On May 21, 1:38*pm, Erwin <e.sm... (AT) myonline (DOT) be> wrote:
Quote:
On 21 mei, 12:45, Nilone <rea... (AT) gmail (DOT) com> wrote:

On May 21, 7:57*am, Clifford Heath <n... (AT) spam (DOT) please.net> wrote:

paul c wrote:
By unary relation I mean a relation with one attribute (which I think is
pretty standard lingo, surprised that anybody here wouldn't think that)

Right, that's what I thought you meant. In which case, it could be a
representation of either an existential fact type (an object type),
or a unary predicate over one. The distinction is important. A unary
predicate creates a subset of the object type it involves.

This distinction was, I believe, the cause of your earlier disagreement.

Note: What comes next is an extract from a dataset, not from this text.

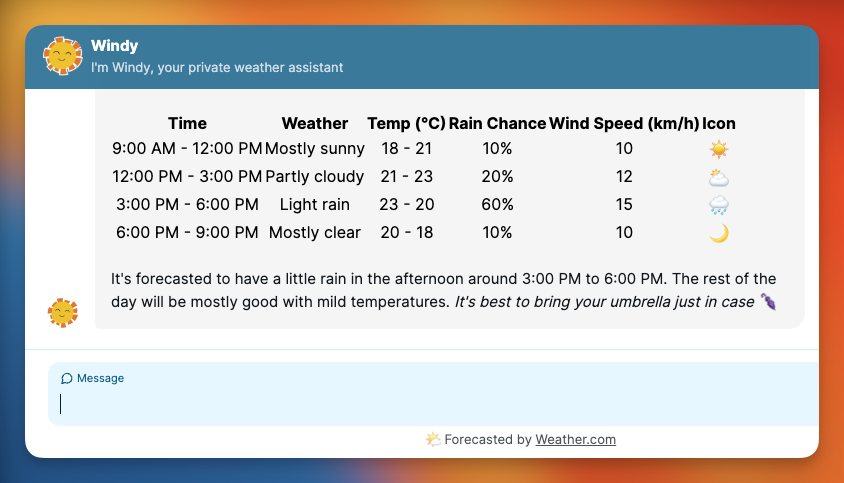The image size is (844, 483).
Task: Click the sun-cloud icon beside Forecasted by
Action: tap(433, 439)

Further, a unary fact type does not have to be mapped as a unary relation.
It could be represented as a boolean value in a table of that object type.

but I have no idea what a 'fact type' is. *I know of relation andtuple
types but don't know what use terms like 'fact type' or 'unary fact'
terms might have.

Perhaps, fact type = intension while unary fact = proposition

Instantiating a predicate with attribute values always yields a
proposition, no matter what the degree of the relation is.
Thanks for the correction. Let me try again: it seemed to me that
Clifford's unary fact types correspond to propositional functions,
while his unary facts correspond to the propositions yielded by
instantiating such a type. As such, I see no real argument between
the models; in fact, the little I know of ORM (mostly from looking at
Halpin's page a while back) seemed to match up with the relational
model well.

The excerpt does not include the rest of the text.